» TASK TO CARRY OUT:
Transcribe the passage on edge offloading delay and resource utilization, beginning with the words "Through utilizing the" and stopping after "all the applications.".

» QUOTED PASSAGE:
Figure 4 shows the average delay for different network scales in terms of edge servers. The number of edge servers is increased from 1 to 7, and there are twenty users in the edge network. It can be inferred that the average delay will reduce with the increasing number of the server since the users could utilize more edge computation resources (taking more CPU cycles). As the PGOA did not distinguish the subtasks among the application, it always achieves a higher average delay than the fine-grained offloading DEFO and DETO algorithms.
Through utilizing the processor idle time to duplication for certain critical subtasks, our DETO algorithm can further reduce the makespan of all the applications.
Figure 5 shows the average delay for the different numbers of users for the same network scale. The number of users grows from 1 to 12, and there are only two edge servers in the network. We find that the average delay will increase with the competing users, and our algorithm can also achieve the minimum delay compared to the other two offloading strategies.
In order to verify the effectiveness of our proposed game-theory-based DETO algorthe ithm, we compare the running time and the average delay with the centralized DETO algorithm.
Figure 6 and
Figure 7 depict the results and show the comparison between them. The X-axis denotes the number of users. Considering the exponential computational complexity of centralized DETO algorithm, the number of servers is set to 2, and the number of users increases from 1 to 8. As illustrated in these figures, although the centralized algorithm achieves a slightly higher average delay, it has much a higher computation efficiency and provides a workable solution in the ultra-dense network.
6.4. Computation Resource Utilization
The computation resource utilization mainly refers to CPU utilization, the CPU utilization can be calculated by using the following formula: 100%—(the percentage of time that is spent in idle task). The computation resource utilization is shown in
Figure 8 and
Figure 9. There are three servers in the edge network, and the number of users increases from 5 to 25. Since our work introduces the duplication subtasks to reduce the completion time, the utilization of the edge server is higher than the DEFO algorithm—that is to say, our offloading scheme reduces the makespan of an application by making full use of the edge server.

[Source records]
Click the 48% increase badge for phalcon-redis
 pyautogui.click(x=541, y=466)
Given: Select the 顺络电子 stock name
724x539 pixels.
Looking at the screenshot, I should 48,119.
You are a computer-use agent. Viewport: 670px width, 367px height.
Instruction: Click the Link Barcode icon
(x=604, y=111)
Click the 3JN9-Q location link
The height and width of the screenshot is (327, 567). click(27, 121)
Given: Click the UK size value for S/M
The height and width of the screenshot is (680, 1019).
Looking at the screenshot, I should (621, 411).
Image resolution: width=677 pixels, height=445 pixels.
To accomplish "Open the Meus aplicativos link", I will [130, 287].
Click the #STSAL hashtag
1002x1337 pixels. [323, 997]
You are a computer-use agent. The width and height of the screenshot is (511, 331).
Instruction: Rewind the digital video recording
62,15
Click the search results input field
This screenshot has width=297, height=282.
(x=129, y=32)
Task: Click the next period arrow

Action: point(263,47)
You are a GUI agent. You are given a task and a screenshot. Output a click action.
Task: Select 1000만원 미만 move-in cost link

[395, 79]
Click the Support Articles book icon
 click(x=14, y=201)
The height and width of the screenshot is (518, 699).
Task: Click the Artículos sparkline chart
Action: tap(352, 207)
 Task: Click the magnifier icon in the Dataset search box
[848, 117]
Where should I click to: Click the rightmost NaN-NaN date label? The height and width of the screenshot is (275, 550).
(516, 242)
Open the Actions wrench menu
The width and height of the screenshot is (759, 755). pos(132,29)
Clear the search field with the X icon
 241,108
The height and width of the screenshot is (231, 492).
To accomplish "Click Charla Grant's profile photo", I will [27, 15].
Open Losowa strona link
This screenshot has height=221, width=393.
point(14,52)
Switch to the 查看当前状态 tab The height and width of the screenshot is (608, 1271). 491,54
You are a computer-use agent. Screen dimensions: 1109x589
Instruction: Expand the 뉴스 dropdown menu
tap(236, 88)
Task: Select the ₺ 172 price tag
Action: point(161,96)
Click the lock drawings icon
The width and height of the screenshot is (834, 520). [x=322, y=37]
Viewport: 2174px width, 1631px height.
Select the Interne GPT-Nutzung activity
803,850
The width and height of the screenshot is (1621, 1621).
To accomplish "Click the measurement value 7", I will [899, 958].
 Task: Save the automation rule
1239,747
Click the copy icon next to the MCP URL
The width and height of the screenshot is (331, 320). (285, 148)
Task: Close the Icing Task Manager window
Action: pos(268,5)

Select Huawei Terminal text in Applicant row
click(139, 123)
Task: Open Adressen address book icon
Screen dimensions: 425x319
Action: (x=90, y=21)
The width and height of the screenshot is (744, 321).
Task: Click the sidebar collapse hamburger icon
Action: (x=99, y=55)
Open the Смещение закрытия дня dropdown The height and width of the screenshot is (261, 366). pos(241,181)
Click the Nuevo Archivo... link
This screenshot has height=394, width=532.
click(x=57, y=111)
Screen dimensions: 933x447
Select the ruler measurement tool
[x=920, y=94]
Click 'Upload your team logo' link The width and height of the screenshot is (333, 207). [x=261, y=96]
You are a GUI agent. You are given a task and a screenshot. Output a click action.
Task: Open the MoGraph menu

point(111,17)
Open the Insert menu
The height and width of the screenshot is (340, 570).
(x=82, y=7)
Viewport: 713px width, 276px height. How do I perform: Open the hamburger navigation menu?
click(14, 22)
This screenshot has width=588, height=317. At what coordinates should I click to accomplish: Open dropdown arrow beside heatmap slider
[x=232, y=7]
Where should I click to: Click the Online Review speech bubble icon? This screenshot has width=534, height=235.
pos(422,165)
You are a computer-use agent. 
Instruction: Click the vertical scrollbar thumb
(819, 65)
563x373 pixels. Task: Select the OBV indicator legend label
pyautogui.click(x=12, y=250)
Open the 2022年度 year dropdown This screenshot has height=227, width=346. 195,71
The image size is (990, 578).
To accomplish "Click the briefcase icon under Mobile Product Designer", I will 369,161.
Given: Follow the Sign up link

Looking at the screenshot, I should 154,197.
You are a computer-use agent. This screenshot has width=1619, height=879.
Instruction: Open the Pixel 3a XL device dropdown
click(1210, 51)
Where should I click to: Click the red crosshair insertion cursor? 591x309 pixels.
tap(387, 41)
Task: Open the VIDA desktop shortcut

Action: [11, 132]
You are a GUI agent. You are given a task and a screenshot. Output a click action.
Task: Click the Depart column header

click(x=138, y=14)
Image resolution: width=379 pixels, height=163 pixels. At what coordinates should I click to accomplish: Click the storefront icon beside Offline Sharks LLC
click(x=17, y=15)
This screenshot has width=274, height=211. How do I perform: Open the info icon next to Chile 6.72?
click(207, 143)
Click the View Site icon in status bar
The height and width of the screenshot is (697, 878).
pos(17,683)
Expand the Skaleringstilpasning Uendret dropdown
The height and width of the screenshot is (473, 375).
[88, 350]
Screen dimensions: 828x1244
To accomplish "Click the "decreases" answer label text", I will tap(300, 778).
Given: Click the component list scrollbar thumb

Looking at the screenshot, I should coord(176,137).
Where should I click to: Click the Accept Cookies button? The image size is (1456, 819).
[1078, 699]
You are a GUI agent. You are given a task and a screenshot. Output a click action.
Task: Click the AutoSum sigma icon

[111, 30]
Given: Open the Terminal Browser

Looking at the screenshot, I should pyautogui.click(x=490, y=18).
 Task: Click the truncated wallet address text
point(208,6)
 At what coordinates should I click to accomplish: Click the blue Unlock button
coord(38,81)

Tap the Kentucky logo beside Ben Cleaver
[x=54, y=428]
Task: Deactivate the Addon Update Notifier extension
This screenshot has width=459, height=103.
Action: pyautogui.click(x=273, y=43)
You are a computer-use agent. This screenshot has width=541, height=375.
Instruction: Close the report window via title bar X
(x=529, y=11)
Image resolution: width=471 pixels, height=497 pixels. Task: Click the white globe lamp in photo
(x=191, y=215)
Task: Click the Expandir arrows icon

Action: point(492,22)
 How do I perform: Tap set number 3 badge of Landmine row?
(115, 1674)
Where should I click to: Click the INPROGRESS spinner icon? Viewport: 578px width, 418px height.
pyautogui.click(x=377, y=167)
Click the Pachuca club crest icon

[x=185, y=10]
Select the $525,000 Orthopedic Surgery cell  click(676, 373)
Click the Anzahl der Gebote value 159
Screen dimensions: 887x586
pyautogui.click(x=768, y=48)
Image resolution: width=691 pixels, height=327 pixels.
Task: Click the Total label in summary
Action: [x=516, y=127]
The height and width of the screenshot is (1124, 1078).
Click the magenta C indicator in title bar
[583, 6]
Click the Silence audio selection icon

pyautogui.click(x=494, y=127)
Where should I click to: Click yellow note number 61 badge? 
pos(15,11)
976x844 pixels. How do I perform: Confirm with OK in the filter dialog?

» YOUR SOLUTION:
Through utilizing the processor idle time to duplication for certain critical subtasks, our DETO algorithm can further reduce the makespan of all the applications.